What needs to be done: Rewrite all the items below as a JSON list of strings, with one string for each line and blank lines omitted.

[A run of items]

++++

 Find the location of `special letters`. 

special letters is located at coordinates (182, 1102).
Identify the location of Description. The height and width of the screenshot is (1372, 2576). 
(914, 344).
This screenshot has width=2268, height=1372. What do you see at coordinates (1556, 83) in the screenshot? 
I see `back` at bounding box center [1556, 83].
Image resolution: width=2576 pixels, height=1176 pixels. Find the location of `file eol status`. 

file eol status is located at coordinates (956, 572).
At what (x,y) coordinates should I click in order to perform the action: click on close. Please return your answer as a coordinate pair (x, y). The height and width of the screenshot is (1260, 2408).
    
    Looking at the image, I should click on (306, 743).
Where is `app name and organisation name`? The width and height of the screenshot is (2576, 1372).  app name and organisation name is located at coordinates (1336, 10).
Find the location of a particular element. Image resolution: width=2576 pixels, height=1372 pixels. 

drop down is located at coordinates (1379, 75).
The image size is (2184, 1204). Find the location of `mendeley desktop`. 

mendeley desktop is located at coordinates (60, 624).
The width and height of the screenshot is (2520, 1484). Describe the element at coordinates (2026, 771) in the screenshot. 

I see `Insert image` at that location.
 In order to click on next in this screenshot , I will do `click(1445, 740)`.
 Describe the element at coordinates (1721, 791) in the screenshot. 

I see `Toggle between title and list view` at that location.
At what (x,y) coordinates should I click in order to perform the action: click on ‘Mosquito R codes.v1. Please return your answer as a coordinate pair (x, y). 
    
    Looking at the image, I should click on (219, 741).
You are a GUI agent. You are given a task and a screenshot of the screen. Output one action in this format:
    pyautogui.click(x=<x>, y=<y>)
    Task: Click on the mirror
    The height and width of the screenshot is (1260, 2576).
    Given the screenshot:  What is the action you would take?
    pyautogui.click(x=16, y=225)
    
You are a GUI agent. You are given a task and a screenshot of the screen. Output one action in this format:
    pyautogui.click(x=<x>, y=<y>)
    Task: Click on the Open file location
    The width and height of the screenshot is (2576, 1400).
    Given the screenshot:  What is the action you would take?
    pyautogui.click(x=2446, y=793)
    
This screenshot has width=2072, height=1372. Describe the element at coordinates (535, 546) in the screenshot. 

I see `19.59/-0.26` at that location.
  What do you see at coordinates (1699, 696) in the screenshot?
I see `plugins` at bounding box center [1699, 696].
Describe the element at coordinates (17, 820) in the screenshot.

++++

Worked solution:
[
  " Find the location of `special letters`. ",
  "special letters is located at coordinates (182, 1102).",
  "Identify the location of Description. The height and width of the screenshot is (1372, 2576). ",
  "(914, 344).",
  "This screenshot has width=2268, height=1372. What do you see at coordinates (1556, 83) in the screenshot? ",
  "I see `back` at bounding box center [1556, 83].",
  "Image resolution: width=2576 pixels, height=1176 pixels. Find the location of `file eol status`. ",
  "file eol status is located at coordinates (956, 572).",
  "At what (x,y) coordinates should I click in order to perform the action: click on close. Please return your answer as a coordinate pair (x, y). The height and width of the screenshot is (1260, 2408).",
  "    Looking at the image, I should click on (306, 743).",
  "Where is `app name and organisation name`? The width and height of the screenshot is (2576, 1372).  app name and organisation name is located at coordinates (1336, 10).",
  "Find the location of a particular element. Image resolution: width=2576 pixels, height=1372 pixels. ",
  "drop down is located at coordinates (1379, 75).",
  "The image size is (2184, 1204). Find the location of `mendeley desktop`. ",
  "mendeley desktop is located at coordinates (60, 624).",
  "The width and height of the screenshot is (2520, 1484). Describe the element at coordinates (2026, 771) in the screenshot. ",
  "I see `Insert image` at that location.",
  " In order to click on next in this screenshot , I will do `click(1445, 740)`.",
  " Describe the element at coordinates (1721, 791) in the screenshot. ",
  "I see `Toggle between title and list view` at that location.",
  "At what (x,y) coordinates should I click in order to perform the action: click on ‘Mosquito R codes.v1. Please return your answer as a coordinate pair (x, y). ",
  "    Looking at the image, I should click on (219, 741).",
  "You are a GUI agent. You are given a task and a screenshot of the screen. Output one action in this format:",
  "    pyautogui.click(x=<x>, y=<y>)",
  "    Task: Click on the mirror",
  "    The height and width of the screenshot is (1260, 2576).",
  "    Given the screenshot:  What is the action you would take?",
  "    pyautogui.click(x=16, y=225)",
  "You are a GUI agent. You are given a task and a screenshot of the screen. Output one action in this format:",
  "    pyautogui.click(x=<x>, y=<y>)",
  "    Task: Click on the Open file location",
  "    The width and height of the screenshot is (2576, 1400).",
  "    Given the screenshot:  What is the action you would take?",
  "    pyautogui.click(x=2446, y=793)",
  "This screenshot has width=2072, height=1372. Describe the element at coordinates (535, 546) in the screenshot. ",
  "I see `19.59/-0.26` at that location.",
  "  What do you see at coordinates (1699, 696) in the screenshot?",
  "I see `plugins` at bounding box center [1699, 696].",
  "Describe the element at coordinates (17, 820) in the screenshot."
]